Activity:
Every line below between the one holding "The height and width of the screenshot is (1075, 2576)." and the one holding "Task: Go to", inclusive, should be copied exactly, and no other line.
------ Data for analysis ------
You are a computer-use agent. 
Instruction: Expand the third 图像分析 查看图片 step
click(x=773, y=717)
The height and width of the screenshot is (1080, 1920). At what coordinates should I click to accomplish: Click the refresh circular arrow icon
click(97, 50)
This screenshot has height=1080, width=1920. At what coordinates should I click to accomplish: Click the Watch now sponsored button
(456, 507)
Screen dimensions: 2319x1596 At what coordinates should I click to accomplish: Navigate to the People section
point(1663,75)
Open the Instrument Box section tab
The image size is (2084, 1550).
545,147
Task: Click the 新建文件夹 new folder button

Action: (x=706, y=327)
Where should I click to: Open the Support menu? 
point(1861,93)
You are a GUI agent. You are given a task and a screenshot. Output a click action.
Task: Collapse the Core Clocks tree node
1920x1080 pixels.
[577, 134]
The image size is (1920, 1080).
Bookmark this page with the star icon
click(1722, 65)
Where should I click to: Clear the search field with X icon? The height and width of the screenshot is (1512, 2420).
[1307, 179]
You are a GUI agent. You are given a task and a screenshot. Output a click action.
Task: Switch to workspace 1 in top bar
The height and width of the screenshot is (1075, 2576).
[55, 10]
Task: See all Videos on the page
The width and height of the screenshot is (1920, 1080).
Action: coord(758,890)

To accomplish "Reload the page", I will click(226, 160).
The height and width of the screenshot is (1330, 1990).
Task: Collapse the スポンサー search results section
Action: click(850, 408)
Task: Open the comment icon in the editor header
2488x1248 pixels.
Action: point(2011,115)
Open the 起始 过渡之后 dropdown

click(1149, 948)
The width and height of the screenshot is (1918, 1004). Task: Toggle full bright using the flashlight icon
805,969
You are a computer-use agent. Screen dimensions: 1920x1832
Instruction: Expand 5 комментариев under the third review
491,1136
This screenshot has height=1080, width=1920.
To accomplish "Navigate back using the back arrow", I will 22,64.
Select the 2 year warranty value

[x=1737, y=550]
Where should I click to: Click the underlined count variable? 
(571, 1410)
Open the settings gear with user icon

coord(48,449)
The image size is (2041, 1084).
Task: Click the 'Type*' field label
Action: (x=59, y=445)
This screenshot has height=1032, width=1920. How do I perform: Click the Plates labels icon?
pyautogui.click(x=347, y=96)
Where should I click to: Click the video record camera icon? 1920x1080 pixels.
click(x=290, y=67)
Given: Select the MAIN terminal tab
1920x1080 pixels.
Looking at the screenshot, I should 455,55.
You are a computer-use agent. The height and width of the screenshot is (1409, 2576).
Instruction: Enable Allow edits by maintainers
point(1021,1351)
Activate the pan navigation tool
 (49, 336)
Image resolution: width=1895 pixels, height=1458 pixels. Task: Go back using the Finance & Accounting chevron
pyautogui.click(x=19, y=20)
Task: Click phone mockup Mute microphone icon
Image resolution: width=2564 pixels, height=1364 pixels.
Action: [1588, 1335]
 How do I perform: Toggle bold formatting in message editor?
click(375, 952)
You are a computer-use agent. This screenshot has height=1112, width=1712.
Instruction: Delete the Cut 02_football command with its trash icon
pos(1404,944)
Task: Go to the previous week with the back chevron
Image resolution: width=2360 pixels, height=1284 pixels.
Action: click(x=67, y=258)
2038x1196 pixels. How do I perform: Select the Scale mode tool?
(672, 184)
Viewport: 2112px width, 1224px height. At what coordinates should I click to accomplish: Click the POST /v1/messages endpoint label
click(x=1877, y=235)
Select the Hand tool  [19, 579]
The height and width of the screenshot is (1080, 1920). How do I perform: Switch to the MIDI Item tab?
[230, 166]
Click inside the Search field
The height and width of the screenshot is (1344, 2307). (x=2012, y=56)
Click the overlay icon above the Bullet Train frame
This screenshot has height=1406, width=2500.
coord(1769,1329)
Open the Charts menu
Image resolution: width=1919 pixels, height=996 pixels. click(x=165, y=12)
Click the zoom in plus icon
------
Answer to this exercise:
The height and width of the screenshot is (1075, 2576).
[55, 10]
Task: See all Videos on the page
The width and height of the screenshot is (1920, 1080).
Action: coord(758,890)

To accomplish "Reload the page", I will click(226, 160).
The height and width of the screenshot is (1330, 1990).
Task: Collapse the スポンサー search results section
Action: click(850, 408)
Task: Open the comment icon in the editor header
2488x1248 pixels.
Action: point(2011,115)
Open the 起始 过渡之后 dropdown

click(1149, 948)
The width and height of the screenshot is (1918, 1004). Task: Toggle full bright using the flashlight icon
805,969
You are a computer-use agent. Screen dimensions: 1920x1832
Instruction: Expand 5 комментариев under the third review
491,1136
This screenshot has height=1080, width=1920.
To accomplish "Navigate back using the back arrow", I will 22,64.
Select the 2 year warranty value

[x=1737, y=550]
Where should I click to: Click the underlined count variable? 
(571, 1410)
Open the settings gear with user icon

coord(48,449)
The image size is (2041, 1084).
Task: Click the 'Type*' field label
Action: (x=59, y=445)
This screenshot has height=1032, width=1920. How do I perform: Click the Plates labels icon?
pyautogui.click(x=347, y=96)
Where should I click to: Click the video record camera icon? 1920x1080 pixels.
click(x=290, y=67)
Given: Select the MAIN terminal tab
1920x1080 pixels.
Looking at the screenshot, I should 455,55.
You are a computer-use agent. The height and width of the screenshot is (1409, 2576).
Instruction: Enable Allow edits by maintainers
point(1021,1351)
Activate the pan navigation tool
 (49, 336)
Image resolution: width=1895 pixels, height=1458 pixels. Task: Go back using the Finance & Accounting chevron
pyautogui.click(x=19, y=20)
Task: Click phone mockup Mute microphone icon
Image resolution: width=2564 pixels, height=1364 pixels.
Action: [1588, 1335]
 How do I perform: Toggle bold formatting in message editor?
click(375, 952)
You are a computer-use agent. This screenshot has height=1112, width=1712.
Instruction: Delete the Cut 02_football command with its trash icon
pos(1404,944)
Task: Go to the previous week with the back chevron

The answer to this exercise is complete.